Collected data entries:
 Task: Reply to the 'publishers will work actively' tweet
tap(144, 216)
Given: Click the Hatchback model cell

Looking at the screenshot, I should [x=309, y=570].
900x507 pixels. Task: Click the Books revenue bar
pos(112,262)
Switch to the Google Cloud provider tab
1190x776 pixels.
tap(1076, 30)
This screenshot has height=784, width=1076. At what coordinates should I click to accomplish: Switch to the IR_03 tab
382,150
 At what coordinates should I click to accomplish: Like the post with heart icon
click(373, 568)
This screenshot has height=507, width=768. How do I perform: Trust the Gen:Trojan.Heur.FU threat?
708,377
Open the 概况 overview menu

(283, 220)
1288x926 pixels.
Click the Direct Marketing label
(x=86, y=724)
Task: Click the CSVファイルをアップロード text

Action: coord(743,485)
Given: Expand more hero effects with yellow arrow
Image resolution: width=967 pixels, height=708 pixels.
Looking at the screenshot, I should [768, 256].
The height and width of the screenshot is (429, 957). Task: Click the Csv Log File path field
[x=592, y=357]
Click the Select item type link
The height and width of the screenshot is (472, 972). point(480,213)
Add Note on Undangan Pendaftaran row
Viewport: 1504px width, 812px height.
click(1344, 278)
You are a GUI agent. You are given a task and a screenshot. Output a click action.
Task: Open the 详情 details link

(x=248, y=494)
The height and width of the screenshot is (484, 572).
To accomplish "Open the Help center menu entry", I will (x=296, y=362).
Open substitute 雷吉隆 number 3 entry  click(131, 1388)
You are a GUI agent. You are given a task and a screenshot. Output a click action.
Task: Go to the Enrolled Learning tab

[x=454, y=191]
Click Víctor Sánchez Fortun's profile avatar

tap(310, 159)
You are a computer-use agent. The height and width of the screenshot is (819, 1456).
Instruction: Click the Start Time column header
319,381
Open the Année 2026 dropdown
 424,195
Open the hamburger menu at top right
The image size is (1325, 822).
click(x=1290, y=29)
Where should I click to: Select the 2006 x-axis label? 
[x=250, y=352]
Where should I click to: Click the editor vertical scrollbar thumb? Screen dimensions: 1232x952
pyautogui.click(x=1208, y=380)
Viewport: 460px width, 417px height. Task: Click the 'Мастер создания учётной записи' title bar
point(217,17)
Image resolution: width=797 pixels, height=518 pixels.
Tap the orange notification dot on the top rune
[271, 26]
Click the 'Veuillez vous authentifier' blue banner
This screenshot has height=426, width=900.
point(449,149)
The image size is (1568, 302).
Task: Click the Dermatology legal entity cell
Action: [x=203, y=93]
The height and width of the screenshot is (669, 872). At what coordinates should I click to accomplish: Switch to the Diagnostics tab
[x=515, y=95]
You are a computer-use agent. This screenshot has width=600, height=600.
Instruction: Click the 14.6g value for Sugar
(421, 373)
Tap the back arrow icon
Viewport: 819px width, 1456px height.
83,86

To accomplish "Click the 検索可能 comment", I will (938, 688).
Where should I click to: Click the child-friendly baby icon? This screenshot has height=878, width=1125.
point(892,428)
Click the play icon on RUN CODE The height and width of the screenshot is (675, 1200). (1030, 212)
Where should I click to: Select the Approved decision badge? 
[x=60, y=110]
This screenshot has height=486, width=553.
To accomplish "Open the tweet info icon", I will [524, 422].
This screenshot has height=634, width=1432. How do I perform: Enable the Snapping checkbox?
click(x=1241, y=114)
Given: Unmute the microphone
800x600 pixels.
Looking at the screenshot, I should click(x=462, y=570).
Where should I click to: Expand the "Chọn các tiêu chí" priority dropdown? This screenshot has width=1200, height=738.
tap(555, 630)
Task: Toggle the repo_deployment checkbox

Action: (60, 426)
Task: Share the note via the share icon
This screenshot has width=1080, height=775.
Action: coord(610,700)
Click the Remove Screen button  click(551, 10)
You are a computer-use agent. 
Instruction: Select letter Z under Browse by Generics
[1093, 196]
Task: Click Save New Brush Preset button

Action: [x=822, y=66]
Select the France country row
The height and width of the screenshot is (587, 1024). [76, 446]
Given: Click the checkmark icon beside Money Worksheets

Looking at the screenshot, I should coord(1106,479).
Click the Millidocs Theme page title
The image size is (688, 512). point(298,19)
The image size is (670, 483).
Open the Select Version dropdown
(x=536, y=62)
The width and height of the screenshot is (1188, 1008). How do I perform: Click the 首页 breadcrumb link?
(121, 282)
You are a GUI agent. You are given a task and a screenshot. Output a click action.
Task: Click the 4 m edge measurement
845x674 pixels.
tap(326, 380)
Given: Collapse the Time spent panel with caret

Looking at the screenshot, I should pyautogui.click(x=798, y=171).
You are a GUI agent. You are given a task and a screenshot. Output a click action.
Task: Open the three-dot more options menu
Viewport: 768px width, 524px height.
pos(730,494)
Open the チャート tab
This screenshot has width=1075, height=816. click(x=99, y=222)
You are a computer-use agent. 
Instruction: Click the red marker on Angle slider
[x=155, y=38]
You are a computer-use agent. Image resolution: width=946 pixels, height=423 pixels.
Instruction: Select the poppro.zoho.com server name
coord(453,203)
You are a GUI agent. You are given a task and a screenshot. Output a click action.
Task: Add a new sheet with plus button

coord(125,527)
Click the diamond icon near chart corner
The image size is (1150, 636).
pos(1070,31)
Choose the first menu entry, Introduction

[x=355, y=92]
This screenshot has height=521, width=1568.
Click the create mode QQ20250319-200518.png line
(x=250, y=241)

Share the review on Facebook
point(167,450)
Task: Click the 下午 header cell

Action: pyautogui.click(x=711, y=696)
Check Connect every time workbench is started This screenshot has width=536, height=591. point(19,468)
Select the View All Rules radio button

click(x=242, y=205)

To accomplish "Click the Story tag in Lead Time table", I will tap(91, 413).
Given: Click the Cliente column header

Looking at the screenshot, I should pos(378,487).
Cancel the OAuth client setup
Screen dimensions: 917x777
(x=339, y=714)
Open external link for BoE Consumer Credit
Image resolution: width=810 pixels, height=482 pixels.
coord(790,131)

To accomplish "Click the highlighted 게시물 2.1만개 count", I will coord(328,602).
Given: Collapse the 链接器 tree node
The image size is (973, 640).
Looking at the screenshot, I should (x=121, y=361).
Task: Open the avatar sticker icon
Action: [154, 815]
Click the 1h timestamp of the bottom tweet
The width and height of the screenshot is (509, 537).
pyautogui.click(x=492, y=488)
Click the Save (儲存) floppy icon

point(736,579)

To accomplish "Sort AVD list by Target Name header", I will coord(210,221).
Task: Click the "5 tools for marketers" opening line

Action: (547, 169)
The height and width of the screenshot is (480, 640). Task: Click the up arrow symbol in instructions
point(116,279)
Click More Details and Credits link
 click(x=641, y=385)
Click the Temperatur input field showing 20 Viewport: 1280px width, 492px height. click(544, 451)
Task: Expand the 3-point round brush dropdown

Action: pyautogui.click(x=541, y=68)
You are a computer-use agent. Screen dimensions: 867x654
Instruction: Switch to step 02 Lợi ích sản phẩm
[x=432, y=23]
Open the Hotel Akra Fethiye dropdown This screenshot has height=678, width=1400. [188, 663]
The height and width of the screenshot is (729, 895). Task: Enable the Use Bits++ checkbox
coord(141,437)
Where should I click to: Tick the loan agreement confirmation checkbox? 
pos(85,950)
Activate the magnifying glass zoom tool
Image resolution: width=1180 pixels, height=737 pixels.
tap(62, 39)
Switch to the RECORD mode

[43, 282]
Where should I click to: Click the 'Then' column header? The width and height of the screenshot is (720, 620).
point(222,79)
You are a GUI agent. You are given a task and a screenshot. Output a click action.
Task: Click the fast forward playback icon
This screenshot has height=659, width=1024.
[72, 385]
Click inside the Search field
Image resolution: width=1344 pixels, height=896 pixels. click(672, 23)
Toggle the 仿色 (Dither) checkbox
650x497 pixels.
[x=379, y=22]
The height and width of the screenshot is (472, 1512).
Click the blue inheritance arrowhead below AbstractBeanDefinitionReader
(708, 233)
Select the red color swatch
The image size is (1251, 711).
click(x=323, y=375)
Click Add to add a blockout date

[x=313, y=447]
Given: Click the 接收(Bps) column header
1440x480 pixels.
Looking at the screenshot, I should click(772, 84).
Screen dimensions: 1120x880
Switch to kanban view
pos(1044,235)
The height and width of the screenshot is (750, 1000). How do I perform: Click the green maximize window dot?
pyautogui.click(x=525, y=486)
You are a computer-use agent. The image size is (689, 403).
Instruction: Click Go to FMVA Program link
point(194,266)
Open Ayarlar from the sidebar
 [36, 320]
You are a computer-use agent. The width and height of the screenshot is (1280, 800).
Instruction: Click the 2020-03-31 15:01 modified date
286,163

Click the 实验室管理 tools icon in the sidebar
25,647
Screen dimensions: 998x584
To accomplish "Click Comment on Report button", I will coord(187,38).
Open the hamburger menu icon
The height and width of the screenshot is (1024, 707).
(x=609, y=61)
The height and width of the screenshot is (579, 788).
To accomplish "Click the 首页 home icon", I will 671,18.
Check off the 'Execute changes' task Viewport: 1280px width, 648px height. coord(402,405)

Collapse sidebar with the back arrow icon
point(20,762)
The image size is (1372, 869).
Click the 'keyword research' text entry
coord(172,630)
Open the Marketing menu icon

Task to carry out: Set down again, word for word, the stretch of records from the line with "Click the play" to the line with "Task: Open the three-dot more options menu", both of those lines included.

Response to the task:
Click the play icon on RUN CODE The height and width of the screenshot is (675, 1200). (1030, 212)
Where should I click to: Select the Approved decision badge? 
[x=60, y=110]
This screenshot has height=486, width=553.
To accomplish "Open the tweet info icon", I will [524, 422].
This screenshot has height=634, width=1432. How do I perform: Enable the Snapping checkbox?
click(x=1241, y=114)
Given: Unmute the microphone
800x600 pixels.
Looking at the screenshot, I should click(x=462, y=570).
Where should I click to: Expand the "Chọn các tiêu chí" priority dropdown? This screenshot has width=1200, height=738.
tap(555, 630)
Task: Toggle the repo_deployment checkbox

Action: (60, 426)
Task: Share the note via the share icon
This screenshot has width=1080, height=775.
Action: coord(610,700)
Click the Remove Screen button  click(551, 10)
You are a computer-use agent. 
Instruction: Select letter Z under Browse by Generics
[1093, 196]
Task: Click Save New Brush Preset button

Action: [x=822, y=66]
Select the France country row
The height and width of the screenshot is (587, 1024). [76, 446]
Given: Click the checkmark icon beside Money Worksheets

Looking at the screenshot, I should coord(1106,479).
Click the Millidocs Theme page title
The image size is (688, 512). point(298,19)
The image size is (670, 483).
Open the Select Version dropdown
(x=536, y=62)
The width and height of the screenshot is (1188, 1008). How do I perform: Click the 首页 breadcrumb link?
(121, 282)
You are a GUI agent. You are given a task and a screenshot. Output a click action.
Task: Click the 4 m edge measurement
845x674 pixels.
tap(326, 380)
Given: Collapse the Time spent panel with caret

Looking at the screenshot, I should pyautogui.click(x=798, y=171).
You are a GUI agent. You are given a task and a screenshot. Output a click action.
Task: Open the three-dot more options menu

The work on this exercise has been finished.